The nearly tragic shooting of a former president last week has made one thing clear: We tend to find God where we want to see Him. 

Arkansas Democrat-Gazette columnist Mike Masterson did just that when he wrote Tuesday that former President Donald Trump’s life was spared by a “GodNod.” 

“You’ll never convince me the apparent bullet intended for former President Donald Trump in Pennsylvania the other day wasn’t deterred by a mere half-inch by a GodNod,” Masterson wrote. 

As everyone surely knows by now, someone shot at Trump while he was speaking at a rally in Pennsylvania. One of the bullets grazed Trump’s ear, leaving his face bloodied as Secret Service agents whisked him away from the scene. Trump’s raised fist and defiant chants of “Fight, fight” will likely be ingrained in his legacy. 

What followed the perilous events was murkiness about the details (How could this happen?
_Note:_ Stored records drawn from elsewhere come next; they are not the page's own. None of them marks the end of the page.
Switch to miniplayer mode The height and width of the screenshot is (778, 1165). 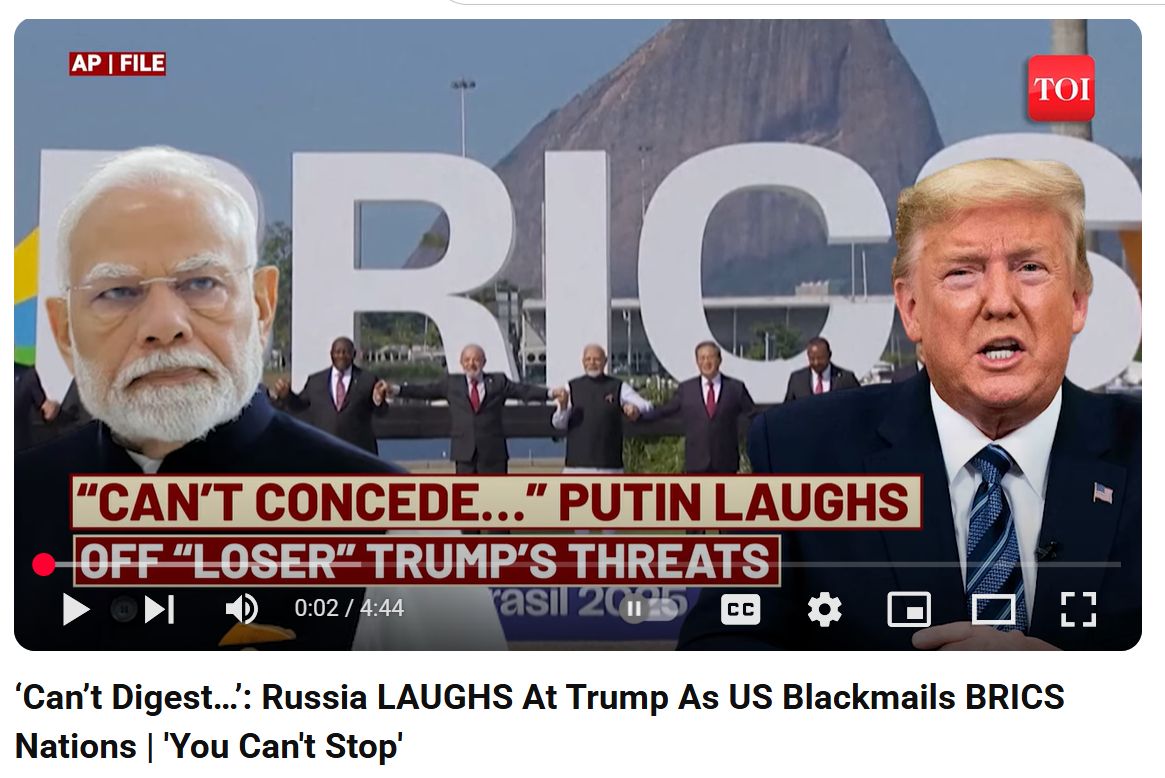click(909, 609)
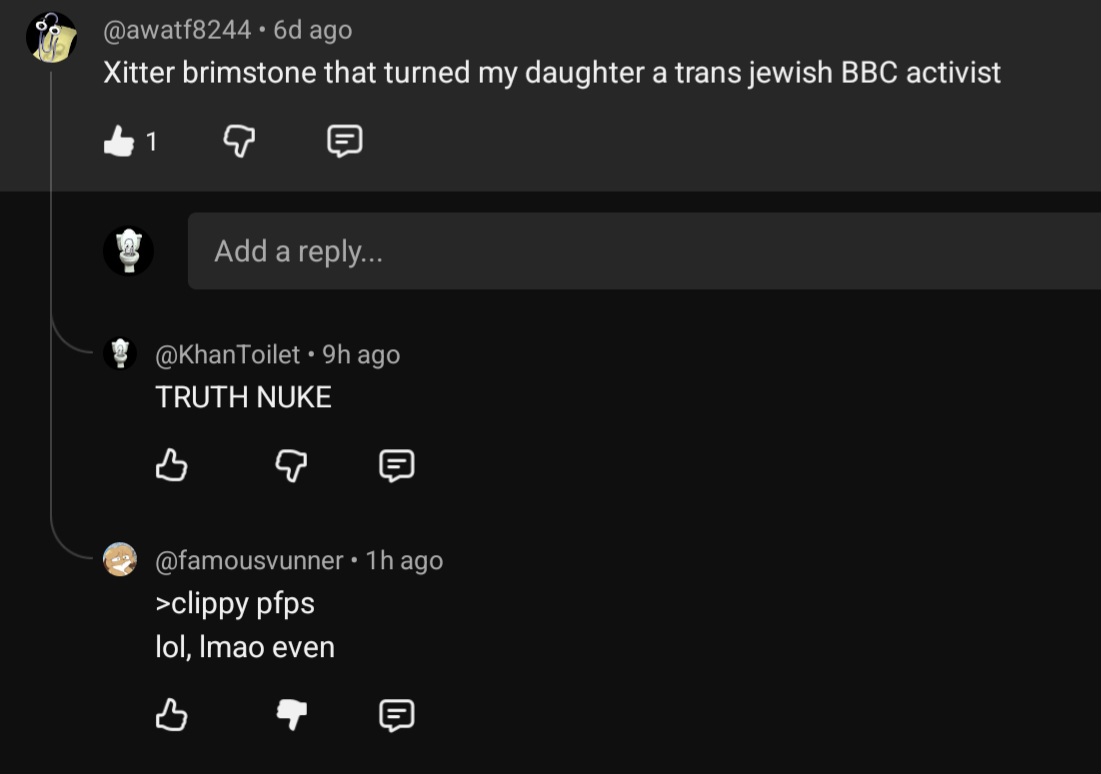The image size is (1101, 774).
Task: Open the 1h ago reply timestamp
Action: tap(404, 560)
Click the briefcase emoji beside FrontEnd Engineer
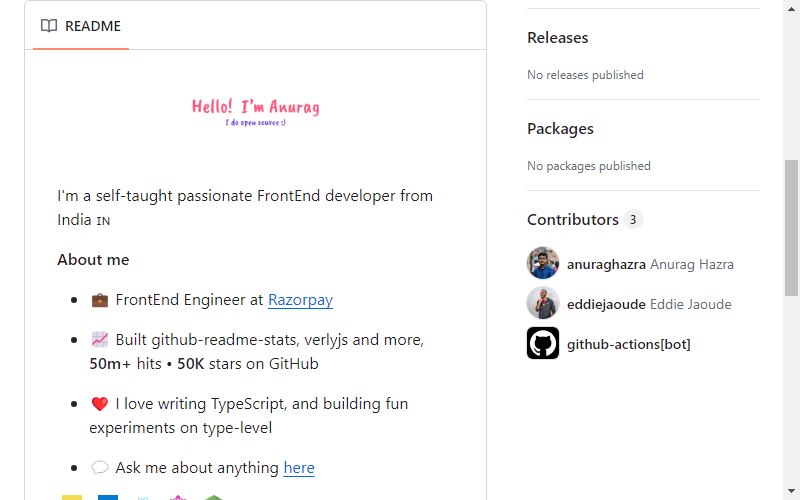The height and width of the screenshot is (500, 800). click(x=99, y=300)
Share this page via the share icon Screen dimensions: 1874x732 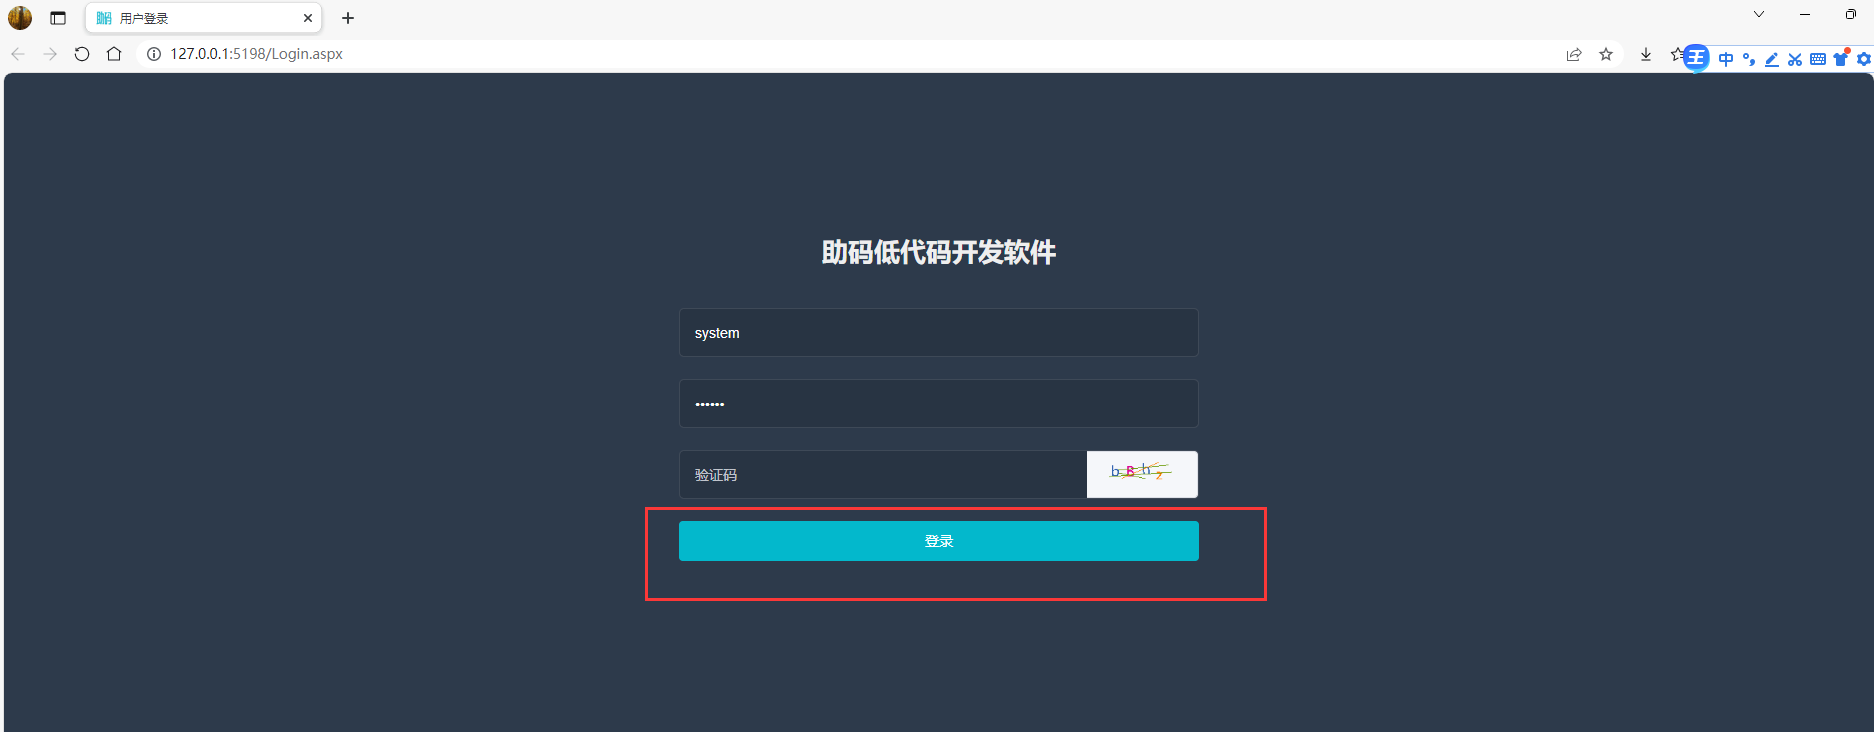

Where was the security?) and a lot of people trying to make sense of it all. 

It’s true that, in the split second before the bullet whizzed by, Trump had turned his head slightly to look at a slide on a screen. If he hadn’t turned his head, Trump would possibly be dead and the nation would have been cast further into division and chaos. 

The most interesting part of this God-as-hero argument is what’s left out. A man named Corey Comperatore was killed during the shooting at the Trump rally, reportedly while protecting his family. I wonder why we find God present in Trump’s dodging of death but fail to recognize God’s absence in Comperatore’s death. And, if God has the power to intervene and protect Trump from the bullet headed his way, why did God allow a gunman to wind up on a roof with a rifle in the first place? 
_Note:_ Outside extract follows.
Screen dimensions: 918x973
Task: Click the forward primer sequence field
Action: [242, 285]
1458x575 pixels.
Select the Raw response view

And why would Trump be worthy of divine intervention, but not someone else? You can miss me with the argument about the righteousness of the married man recently convicted for paying off a porn star. 
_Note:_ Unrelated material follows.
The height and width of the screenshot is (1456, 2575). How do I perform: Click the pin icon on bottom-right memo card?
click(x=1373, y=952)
The GodNod logic is flawed. It requires a powerful God cast as the dramatic protector on one hand and an absent deity allowing a world of suffering on the other. 

Look at it this way: When Michael Scott, the regional manager of Dunder Mifflin Scranton on the TV show “The Office,” was in trouble with his boss for a good idea that turned bad, he said “I do want the credit without any of the blame.” 

That’s what the GodNod argument sounds like to me. 

“It wasn’t his time to leave this world,” Masterson wrote of Trump. It’s too bad others don’t get the same consideration.